Susuzluğun esintisi!
Ey sevgili, yokluğun beni öyle alıp götürdü ki, sanki zamanın duvarındaki kara bir delik beni yutmuş ve eski bir rüyanın çığlıklarıyla bilinmezliğe doğru akıyorum.
Ruhumdaki yaralar, bilincimin rüzgarsız kapıları, kendiliğinden uğultulu sesler çıkararak derin bir şaşkınlık içinde hiçliğin hiçliğine düşüyorlar.
Susuzluğun esintisi, dalından düşen bir yaprağın sallanması gibi beni yukarı aşağı sallıyor.
Hınzır yağmur çınlayan sesiyle sensizlikten zayıflamış kaburgalarıma yağıyor.
Filizlenmeyi bekleyen dikenler büyüyor dallarımda
Asırlardır susuz kalan bir karaağacın gölgesi, beni biraz yorgun, biraz da yoksul bırakarak sonsuza kadar kalbime sığınma cesaretini bulur.

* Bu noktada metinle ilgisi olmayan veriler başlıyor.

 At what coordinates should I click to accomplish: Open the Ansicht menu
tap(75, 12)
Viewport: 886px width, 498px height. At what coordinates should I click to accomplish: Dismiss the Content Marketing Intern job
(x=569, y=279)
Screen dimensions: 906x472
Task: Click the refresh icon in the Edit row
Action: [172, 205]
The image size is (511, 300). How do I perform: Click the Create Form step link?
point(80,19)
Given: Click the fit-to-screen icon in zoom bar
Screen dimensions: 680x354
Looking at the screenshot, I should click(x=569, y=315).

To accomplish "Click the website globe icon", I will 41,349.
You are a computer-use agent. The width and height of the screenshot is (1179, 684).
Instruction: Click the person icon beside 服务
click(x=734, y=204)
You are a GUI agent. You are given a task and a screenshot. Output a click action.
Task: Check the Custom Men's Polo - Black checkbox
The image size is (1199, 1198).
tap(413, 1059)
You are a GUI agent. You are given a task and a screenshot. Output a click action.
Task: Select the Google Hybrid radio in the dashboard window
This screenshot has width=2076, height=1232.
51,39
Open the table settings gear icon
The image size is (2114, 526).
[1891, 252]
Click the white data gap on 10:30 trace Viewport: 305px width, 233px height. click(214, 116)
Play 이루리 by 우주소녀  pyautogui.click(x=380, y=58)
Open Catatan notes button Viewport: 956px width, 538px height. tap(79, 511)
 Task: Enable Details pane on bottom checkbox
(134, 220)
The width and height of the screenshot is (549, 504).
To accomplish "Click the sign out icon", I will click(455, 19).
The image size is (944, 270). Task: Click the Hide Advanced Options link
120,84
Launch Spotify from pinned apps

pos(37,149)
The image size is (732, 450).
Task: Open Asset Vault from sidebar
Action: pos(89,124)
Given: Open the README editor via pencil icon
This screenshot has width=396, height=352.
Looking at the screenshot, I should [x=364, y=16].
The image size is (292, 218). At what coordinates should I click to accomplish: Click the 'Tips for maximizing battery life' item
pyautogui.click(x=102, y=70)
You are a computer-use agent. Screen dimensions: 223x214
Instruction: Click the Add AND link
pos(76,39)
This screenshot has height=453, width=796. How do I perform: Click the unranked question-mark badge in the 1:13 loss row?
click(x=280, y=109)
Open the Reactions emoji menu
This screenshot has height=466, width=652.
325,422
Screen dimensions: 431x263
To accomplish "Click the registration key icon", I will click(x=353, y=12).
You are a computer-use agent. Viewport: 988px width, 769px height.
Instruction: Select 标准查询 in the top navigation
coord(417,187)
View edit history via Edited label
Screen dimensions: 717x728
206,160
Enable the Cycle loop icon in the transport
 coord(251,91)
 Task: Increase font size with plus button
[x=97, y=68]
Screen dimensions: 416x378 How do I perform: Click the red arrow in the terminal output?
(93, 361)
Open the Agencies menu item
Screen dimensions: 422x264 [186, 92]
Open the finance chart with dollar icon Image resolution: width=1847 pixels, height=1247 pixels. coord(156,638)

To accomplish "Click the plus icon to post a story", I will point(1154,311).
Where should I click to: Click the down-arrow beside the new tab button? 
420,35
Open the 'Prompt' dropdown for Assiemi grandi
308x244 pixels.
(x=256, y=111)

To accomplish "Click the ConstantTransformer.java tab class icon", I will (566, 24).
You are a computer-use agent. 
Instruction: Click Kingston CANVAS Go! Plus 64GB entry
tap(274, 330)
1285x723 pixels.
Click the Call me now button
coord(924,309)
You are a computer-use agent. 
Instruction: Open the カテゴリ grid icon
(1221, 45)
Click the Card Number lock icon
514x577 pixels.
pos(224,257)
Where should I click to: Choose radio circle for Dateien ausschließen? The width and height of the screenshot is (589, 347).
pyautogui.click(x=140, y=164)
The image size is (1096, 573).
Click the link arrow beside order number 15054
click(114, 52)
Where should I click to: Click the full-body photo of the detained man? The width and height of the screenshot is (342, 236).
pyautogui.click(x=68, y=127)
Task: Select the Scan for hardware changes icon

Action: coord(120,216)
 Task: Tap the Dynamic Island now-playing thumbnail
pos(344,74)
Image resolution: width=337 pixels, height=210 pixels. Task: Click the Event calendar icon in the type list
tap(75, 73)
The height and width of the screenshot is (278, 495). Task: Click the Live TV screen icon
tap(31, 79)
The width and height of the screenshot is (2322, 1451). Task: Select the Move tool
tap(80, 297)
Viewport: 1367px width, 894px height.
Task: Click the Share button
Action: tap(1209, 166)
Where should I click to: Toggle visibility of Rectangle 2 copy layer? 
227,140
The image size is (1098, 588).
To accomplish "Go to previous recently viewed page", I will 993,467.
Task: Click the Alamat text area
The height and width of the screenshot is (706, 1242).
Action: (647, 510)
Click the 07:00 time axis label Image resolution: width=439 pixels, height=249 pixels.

Dudaklarına hasret doyumsuz nar kırmızısı dudaklarım lav ateşi gibi yanar,
Susuzluğun esintisine rağmen ipeksi bir görünüme sahip olan bedenim bana bakıp alaycı ve öfkeli bir şekilde gülümsüyor.
Bundan da cesaret alan tenim, senin tenine olan özlemle kükrüyor ve baş döndürücü kokular üretiyor.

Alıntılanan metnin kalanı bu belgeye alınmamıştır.